Horror Novel Review – Horace Walpole – The Castle Of Otranto
1764 – Oxford World Classics
Crumbling castles, mad princes, ghosts everywhere – seen it all before in every horror story and Roger Corman movie right?
Yes, but Otranto is the first such work – the officially recognised first Gothic horror novel in English literature.
It is a cracking read; melodramatic cod-Shakespearian to the point of bonkers but it makes its ludicrous totally serious straight faced plot work incredibly well.
The story is possibly the strangest I ever read. On the day of the Italian wedding of Princess Isabella to Conrad, son of Prince Manfred, a giant warrior’s helmet inexplicably falls from the sky and flattens the groom dead.
The father, Manfred, goes quite crazy, deciding to force the local priest (father Jerome) to arrange for him to divorce his wife, Hippolyta) so Manfred can marry Isabella himself.
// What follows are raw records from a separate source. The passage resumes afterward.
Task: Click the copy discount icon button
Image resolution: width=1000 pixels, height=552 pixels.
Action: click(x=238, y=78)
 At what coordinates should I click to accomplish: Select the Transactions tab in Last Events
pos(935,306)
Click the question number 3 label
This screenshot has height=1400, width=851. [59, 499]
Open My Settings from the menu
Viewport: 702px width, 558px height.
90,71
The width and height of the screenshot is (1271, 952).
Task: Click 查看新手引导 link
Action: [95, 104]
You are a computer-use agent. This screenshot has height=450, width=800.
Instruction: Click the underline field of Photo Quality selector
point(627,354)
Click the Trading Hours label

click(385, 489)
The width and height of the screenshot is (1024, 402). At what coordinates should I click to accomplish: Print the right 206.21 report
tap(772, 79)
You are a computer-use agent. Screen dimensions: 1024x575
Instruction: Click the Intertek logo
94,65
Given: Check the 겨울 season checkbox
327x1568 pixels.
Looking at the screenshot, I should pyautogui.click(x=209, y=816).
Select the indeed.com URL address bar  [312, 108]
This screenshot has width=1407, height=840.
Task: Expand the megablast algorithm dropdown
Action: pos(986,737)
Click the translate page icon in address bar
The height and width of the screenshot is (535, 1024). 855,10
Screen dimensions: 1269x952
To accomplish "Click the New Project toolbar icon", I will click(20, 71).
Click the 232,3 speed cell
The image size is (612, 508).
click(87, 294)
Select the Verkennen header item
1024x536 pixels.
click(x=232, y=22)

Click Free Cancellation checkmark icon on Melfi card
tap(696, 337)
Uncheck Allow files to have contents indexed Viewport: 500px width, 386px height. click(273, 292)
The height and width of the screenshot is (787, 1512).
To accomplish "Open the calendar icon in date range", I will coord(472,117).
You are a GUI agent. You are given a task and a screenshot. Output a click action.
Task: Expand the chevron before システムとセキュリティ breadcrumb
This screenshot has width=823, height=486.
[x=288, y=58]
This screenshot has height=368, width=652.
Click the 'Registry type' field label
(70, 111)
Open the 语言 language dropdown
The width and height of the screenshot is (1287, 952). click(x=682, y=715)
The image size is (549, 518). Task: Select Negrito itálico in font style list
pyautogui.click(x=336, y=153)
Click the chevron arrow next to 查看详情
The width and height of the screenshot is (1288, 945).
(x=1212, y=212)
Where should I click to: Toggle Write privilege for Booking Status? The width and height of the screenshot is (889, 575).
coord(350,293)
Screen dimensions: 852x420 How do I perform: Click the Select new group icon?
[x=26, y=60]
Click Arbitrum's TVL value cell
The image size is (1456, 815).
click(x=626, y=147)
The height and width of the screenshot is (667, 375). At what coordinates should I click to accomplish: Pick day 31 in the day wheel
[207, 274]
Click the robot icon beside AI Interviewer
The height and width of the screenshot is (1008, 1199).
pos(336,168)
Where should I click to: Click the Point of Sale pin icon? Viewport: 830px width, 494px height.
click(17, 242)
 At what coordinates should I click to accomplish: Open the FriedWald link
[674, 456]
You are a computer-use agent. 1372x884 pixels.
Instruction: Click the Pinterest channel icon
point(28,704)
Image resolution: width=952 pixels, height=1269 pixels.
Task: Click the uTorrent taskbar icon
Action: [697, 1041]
Isabella flees, assisted by a mysterious stranger, Theodore, as Manfred finds even the castle portraits springing to life to try to force an end to his folly. With Isabella seeking sanctuary in Jerome’s church, Theodore facing execution, despite being revealed to be Jerome’s long lost son, everything moves at breakneck pace to an almighty tragedy the Bard would be gadzooked by for sure.
Massively entertaining short novel, with more notes and essays on it in most editions than actual text.